Kaye Adams is a regular on our screens and airwaves, having been an anchor on ITV’s Loose Women since 1999. She is also a regular panellist on The Wright Stuff, on Channel 5 and hosts the Morning Show on BBC Radio Scotland.

The Enquiry

HMRC’s initial enquiry was into Kaye Adams work at the BBC in July 2014, claiming that between tax years 2013/14 to 2016/17 she was employed directly by the BBC.

They subsequently dropped the claims for years 2013-15. She appealed to the tax tribunal and won in April 2019, but HMRC repeatedly refused to accept the decision, leading to three more hearings.

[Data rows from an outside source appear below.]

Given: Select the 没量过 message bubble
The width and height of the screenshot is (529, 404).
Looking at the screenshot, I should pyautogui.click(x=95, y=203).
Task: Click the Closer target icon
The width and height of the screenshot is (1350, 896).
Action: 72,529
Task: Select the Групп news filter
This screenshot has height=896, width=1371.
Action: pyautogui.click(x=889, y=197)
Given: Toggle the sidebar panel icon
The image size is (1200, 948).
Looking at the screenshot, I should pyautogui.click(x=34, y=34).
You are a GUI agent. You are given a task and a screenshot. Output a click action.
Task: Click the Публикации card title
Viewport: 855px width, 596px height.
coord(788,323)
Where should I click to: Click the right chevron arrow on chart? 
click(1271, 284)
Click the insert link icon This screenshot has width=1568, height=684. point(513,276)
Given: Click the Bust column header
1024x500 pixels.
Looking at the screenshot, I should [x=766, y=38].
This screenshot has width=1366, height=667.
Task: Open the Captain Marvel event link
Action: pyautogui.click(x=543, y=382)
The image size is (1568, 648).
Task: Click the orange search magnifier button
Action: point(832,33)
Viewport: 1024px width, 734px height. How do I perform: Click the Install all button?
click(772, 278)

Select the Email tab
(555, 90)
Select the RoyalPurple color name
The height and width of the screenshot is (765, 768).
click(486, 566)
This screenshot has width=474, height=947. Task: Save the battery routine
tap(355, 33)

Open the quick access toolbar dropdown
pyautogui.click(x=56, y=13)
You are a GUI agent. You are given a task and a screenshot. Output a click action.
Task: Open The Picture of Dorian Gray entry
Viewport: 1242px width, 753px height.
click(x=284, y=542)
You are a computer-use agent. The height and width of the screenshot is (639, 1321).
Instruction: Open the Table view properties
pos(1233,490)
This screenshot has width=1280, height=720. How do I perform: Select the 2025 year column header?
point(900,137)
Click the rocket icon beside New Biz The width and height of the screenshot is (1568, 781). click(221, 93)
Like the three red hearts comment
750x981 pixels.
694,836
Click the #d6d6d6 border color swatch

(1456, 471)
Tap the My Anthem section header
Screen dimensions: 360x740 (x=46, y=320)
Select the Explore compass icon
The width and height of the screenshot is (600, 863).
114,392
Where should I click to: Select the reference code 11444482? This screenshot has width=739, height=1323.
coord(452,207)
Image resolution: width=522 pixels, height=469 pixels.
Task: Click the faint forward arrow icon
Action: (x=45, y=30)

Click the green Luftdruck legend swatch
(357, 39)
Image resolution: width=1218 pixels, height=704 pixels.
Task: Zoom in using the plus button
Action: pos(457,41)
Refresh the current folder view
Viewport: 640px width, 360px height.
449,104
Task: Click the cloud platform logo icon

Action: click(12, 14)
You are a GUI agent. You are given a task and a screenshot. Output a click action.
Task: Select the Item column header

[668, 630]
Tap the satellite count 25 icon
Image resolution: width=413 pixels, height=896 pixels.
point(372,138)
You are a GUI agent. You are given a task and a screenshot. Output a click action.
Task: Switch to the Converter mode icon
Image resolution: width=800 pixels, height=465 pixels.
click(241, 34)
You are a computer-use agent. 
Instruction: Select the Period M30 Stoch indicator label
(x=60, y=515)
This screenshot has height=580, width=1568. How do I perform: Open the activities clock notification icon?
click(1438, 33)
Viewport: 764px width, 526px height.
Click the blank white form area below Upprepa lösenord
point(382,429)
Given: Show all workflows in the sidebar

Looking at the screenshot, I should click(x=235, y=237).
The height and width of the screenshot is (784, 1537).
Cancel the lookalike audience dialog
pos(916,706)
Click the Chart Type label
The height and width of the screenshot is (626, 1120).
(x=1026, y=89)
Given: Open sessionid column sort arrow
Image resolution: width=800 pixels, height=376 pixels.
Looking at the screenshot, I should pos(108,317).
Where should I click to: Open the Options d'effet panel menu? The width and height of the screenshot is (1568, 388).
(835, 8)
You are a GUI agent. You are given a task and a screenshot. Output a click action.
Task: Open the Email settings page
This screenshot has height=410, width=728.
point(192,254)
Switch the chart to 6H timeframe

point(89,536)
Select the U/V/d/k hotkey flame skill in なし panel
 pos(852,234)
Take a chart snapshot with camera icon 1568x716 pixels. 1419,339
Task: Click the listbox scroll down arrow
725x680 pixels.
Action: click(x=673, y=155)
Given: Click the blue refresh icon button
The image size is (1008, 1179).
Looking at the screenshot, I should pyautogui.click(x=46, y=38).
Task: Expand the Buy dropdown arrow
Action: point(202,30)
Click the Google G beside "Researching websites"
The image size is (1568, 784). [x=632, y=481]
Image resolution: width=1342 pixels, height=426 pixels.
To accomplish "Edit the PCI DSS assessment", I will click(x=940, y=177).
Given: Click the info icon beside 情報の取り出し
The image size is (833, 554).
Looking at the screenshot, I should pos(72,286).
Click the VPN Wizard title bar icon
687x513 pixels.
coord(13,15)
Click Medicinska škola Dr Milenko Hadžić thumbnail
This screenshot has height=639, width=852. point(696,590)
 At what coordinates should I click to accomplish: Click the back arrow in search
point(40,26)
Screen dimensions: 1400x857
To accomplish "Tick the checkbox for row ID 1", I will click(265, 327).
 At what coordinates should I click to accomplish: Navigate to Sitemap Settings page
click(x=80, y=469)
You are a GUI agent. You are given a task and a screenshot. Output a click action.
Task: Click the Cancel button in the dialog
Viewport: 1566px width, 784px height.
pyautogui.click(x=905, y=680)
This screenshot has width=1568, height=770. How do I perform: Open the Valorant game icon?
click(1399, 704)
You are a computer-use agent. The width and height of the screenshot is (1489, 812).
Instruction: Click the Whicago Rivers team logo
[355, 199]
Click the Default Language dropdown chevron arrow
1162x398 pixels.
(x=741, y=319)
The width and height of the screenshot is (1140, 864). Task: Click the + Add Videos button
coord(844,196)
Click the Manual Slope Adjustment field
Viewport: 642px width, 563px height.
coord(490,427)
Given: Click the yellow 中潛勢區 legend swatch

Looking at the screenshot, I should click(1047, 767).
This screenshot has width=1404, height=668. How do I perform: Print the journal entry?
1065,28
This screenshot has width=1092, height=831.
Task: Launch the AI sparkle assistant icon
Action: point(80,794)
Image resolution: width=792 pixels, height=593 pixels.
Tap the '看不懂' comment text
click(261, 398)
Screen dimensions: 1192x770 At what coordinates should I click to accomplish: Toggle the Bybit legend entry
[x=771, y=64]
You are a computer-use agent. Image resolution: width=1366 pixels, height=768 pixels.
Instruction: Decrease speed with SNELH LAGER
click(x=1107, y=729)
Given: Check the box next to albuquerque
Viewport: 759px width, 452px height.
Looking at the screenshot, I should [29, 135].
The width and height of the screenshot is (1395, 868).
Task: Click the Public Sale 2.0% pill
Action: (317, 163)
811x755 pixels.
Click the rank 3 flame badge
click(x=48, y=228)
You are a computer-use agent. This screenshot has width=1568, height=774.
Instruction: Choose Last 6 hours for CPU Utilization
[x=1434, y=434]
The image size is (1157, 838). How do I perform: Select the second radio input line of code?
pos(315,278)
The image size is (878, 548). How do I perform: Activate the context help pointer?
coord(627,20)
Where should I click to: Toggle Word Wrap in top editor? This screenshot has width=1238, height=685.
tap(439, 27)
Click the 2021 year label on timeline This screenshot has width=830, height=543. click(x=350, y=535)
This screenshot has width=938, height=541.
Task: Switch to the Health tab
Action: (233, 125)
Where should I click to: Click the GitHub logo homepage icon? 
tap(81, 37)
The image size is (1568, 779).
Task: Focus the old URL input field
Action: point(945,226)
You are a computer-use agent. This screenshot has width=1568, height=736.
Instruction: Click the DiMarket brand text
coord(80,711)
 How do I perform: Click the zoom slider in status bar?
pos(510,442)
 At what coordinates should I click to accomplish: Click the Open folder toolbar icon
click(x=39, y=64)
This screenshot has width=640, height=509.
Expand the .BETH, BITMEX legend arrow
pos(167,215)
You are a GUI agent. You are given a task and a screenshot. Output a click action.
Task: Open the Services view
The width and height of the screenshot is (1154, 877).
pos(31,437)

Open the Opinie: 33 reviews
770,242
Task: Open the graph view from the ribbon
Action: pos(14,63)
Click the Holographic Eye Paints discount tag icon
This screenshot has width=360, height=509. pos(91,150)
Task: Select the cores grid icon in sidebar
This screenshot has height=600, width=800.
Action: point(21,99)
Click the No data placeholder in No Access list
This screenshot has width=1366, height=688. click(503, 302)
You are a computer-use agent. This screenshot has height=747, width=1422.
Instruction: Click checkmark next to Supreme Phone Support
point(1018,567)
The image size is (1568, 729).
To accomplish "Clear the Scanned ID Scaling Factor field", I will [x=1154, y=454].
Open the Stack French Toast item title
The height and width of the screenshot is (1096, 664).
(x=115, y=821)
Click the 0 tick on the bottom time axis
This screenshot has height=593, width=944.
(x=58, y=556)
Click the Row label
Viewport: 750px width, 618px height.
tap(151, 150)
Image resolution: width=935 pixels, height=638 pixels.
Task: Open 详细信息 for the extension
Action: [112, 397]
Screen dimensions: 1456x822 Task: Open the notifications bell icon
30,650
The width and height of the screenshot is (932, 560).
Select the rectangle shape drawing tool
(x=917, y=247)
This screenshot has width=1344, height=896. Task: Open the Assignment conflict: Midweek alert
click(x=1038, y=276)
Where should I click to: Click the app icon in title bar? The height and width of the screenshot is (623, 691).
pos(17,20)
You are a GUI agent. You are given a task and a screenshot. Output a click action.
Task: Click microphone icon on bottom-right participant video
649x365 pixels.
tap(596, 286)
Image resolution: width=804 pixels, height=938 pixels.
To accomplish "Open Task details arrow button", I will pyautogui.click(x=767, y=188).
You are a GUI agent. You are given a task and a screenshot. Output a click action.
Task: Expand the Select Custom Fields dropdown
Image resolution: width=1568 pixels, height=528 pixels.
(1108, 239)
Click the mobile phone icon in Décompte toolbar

Nine years later, five different judges have heard the case, and none of the four tribunals hearings have concluded that HMRC was correct to claim that Ms Adams was a “deemed employee” with the BBC.

What is IR35?

IR35, also referred to as ‘intermediaries’ legislation, is a piece of tax legislation that aims to prevent disguised employment.

Disguised employment is where an individual such as a contractor provides their services through a limited company directly to an end client and the limited company is paid a fee for doing so. That income is then taken from the company in a way to minimise personal tax payable when in fact this should have been reported as salaried income.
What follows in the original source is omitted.